# Extract to read

Two police officers stopped a teenage photographer from taking pictures of an Armed Forces Day parade - and then claimed they did not need a law to detain him.

Jules Mattsson, a 16-year-old freelancer from Hackney, east London, was photographing police cadets on Saturday when he was ordered to stop and give his personal details by an adult cadet officer who claimed he needed parental permission to capture images of the cadets.

The student, who works as a freelance photojournalist in his spare time, decided to record his confrontation on his mobile phone, providing an insight into the legal arguments that the officers were using to justify stopping him from taking photographs.

The parade he was photographing was one 350 public marches held to mark Armed Forces Day, a new event which was created last year amid criticism that the country didn't do enough to honour its military.

Mr Mattson said his confrontation began when he started taking photographs of police cadets.

“I was quickly and aggressively stopped by one of their adult officers asking me who I worked for,” he wrote on his blog. “I responded that I was a freelance and upon being told I needed parental permission to photograph them, I explained this was a public event in a public place and that I didn’t for editorial use.”

The audio recording begins minutes later with an officer initially arguing that it is illegal to take photographs of children. He then claims that it is illegal to take images of army members and police officers
 
#2
Brave police save children in uniform from child with a camera by lying about their authority?

Whoop-de-do. Roll on the "Great Reform Bill".
 

ancienturion

LE
Book Reviewer
#5
It is unfortunate that the previous government allowed the constabularies and their senior offices to get grand ideas and the term "force" was, and still is, bandied about. It would seem that, similar to certain MPs, there are those police officers who consider themselves above the law or providing their own law. The use of the descriptive term force is not necessary and the police should stop using it.
 

the_boy_syrup

LE
Book Reviewer
#6
Phiotographer was a fukcwit
When asked by plod what he was up to he should have pointed out he wanted to call them all baby killers, priase allah and jihad
They would have gave him grandstand seats
 
#7
brighton hippy said:
The audio recording begins minutes later with an officer initially arguing that it is illegal to take photographs of children. He then claims that it is illegal to take images of army members and police officers
The cadet instructor attempts to throw around weight that he does not have. When his bluff is called by the photographer, the fun started.

They initially make vague accusations that the photographer is a paedophile. When this fails to intimidate him, they state that he is a suspected terrorist. That puts him in a group of 300,000 people who were stopped on that basis last year.

When that also fails, they fall back on breach of the peace and anti-social behaviour. Although he was never arrested, he was "detained" (what's the difference) and taken out of the public view before, allegedly, being pushed down a flight of stairs.

Harassement of people like this is becoming a serious problem, so much so that the Met have published guidelines for all police and PCSOs about what they can and can't do to photographers.

I am aware of:-

A woman being pushed to the ground and handcuffed to a railing in a tube station for photographing police searching her boyfriend for drugs.

A bloke being arrested 'on suspicion of terrorism' because he videoed a police car driving the wrong way down a one way street to collect fish and chips from a chippy.

Another arrest on 'suspicion of terrorism' for photographing a celeb switching on the Christmas lights. The arrest and physical detention of the photographer was made by a PCSO who has no powers of arrest on suspicion. Strictly speaking, I think the PCSO was guilty of kidnapping.

# Brief A
In the piece about the teenage photographer at the Armed Forces Day parade, how old is Jules Mattsson?
# Brief B
Carry on the piece about the teenage photographer at the Armed Forces Day parade from its last sentence.

Stored data entries:
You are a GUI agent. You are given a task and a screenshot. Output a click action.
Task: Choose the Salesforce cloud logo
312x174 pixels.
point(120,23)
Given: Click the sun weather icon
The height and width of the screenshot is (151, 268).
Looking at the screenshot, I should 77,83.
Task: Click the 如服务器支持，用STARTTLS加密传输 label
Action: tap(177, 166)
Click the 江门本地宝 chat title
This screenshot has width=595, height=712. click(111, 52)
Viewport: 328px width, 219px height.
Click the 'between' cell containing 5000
* * *
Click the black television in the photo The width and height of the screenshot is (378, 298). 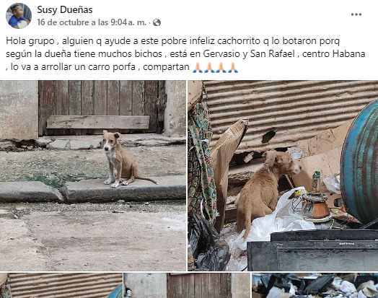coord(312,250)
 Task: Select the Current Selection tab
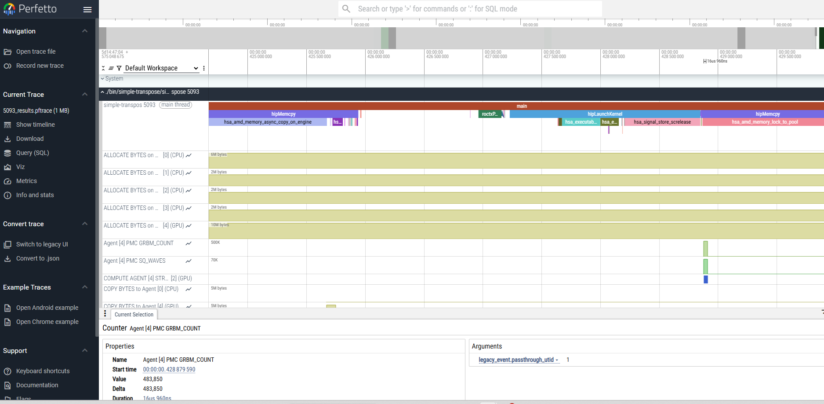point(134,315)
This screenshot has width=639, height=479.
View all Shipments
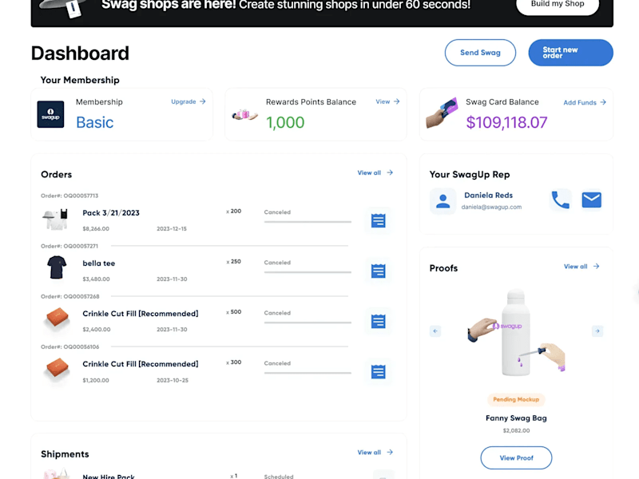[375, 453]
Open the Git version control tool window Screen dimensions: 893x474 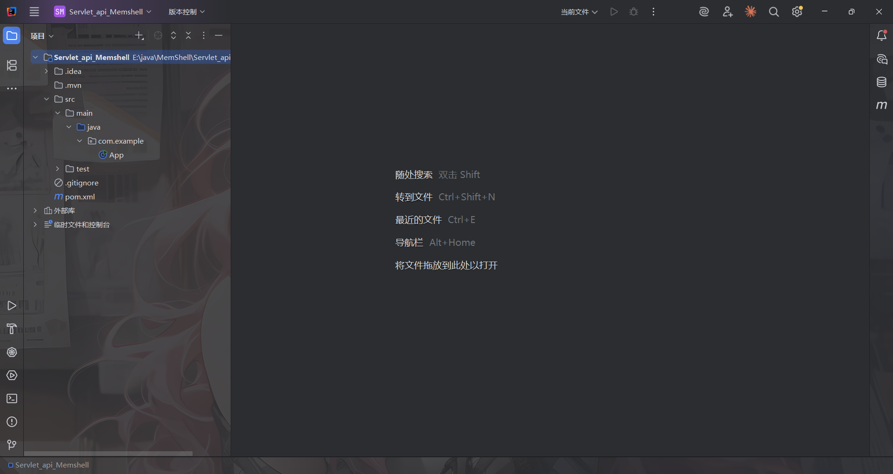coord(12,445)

# Answer section A
He is 16 years old.

# Answer section B
A councillor, stopped and searched under the terrorism act for taking photos of the ward he represents to put on his web site.

There are a whole load of videos about this on youtube.
 
#8
Hopefully, this government might look at the ridiculous amount of legislation introcuded by the last, and simnplify it.

Hopefully this government could look to regaining our rights to make our own laws, and remove the unnecessary and crushingly inefficient needs to meet Eurpoean Laws.

Hopefully this governmen't actual plan to reduce the emphais on targets and allow CC's to police to their own priorities will assist, and might even rsult in more police officers being qualified to get out facing the public again.

hopefully this government will nnot go ahead with its marvellous new idea of reducing prison places, to have more offenders out on the street.

That is, however, a lotta lotta hope.
 
#9
I strongly suspect the boy may eventually get enough compensation to buy a fancy new camera or two. I hope he does. At one point in my career I was an attorney for a police department on my side of the pond. Where I worked this would have resulted in a period of retraining for all officers involved and perhaps a bit of vacation time without pay.
 
#10
Curious. There might be a confusion in the report:

Two police officers stopped a teenage photographer from taking pictures of an Armed Forces Day parade - and then claimed they did not need a law to detain him.

Jules Mattsson, a 16-year-old freelancer from Hackney, east London, was photographing police cadets on Saturday when he was ordered to stop and give his personal details by an adult cadet officer who claimed he needed parental permission to capture images of the cadets.
Were the people being photographed on this Armed Forces Day parade really 'police cadets', or were they in fact army, air or sea cadets?

Police cadets are not children.

But an ACF officer would have had no authority to order a member of the public to give his personal details.

Persistent and annoying taking of photographs could amount to an assault or breach of the peace type offence in extreme circumstances, but I would find it hard to argue that normal photography of cadets engaged in a public Armed Forces Day commemoration requires the photographer to obtain permission from the cadets' parents.
 
#11
If you watch and listen to the video on the Indie link it is police cadets, then he changes his mind as there are ACF/ATC there and then again to 'taking pictures of the soldiers or the police is illegal'. The main protagonist is clearly a more mature police constable. It's very reminiscent of Constable Dimbleby at his best...
 

OldSnowy

LE
Moderator
Book Reviewer
#12
DavidBOC said:
I strongly suspect the boy may eventually get enough compensation to buy a fancy new camera or two. I hope he does. At one point in my career I was an attorney for a police department on my side of the pond. Where I worked this would have resulted in a period of retraining for all officers involved and perhaps a bit of vacation time without pay.
Compensation would be nice - but only to restitute what was broken or damaged, rather than for damaged feelings. It all comes out of the public purse anyway.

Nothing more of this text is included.